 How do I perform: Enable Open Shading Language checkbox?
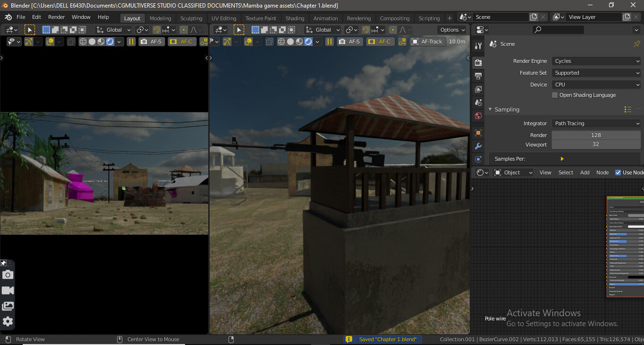pyautogui.click(x=555, y=95)
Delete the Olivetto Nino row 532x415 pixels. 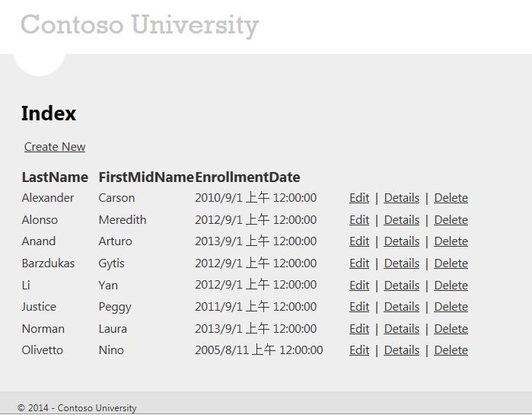(451, 350)
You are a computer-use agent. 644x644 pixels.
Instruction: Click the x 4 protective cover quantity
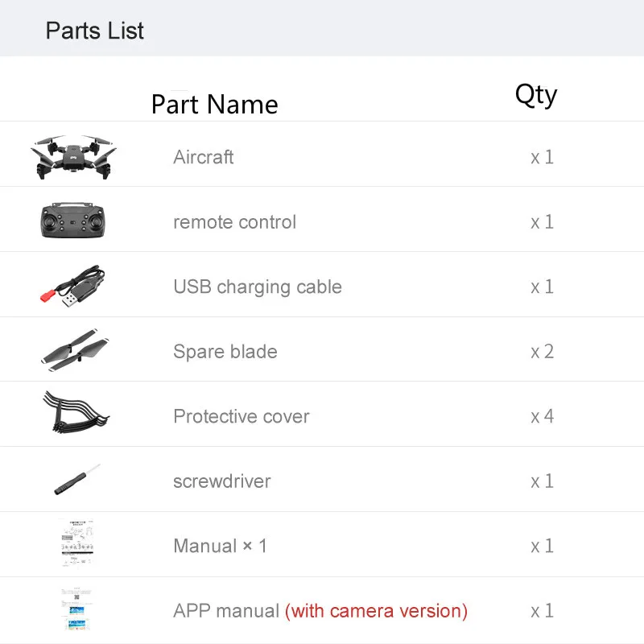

# ASSIGNMENT:
The lines running from the one with "You are a computer-use agent. 644x644 pixels." to the close of the material above are to be retyped exactly; no picture is to be included.

# EXERCISE ANSWER:
You are a computer-use agent. 644x644 pixels.
Instruction: Click the x 4 protective cover quantity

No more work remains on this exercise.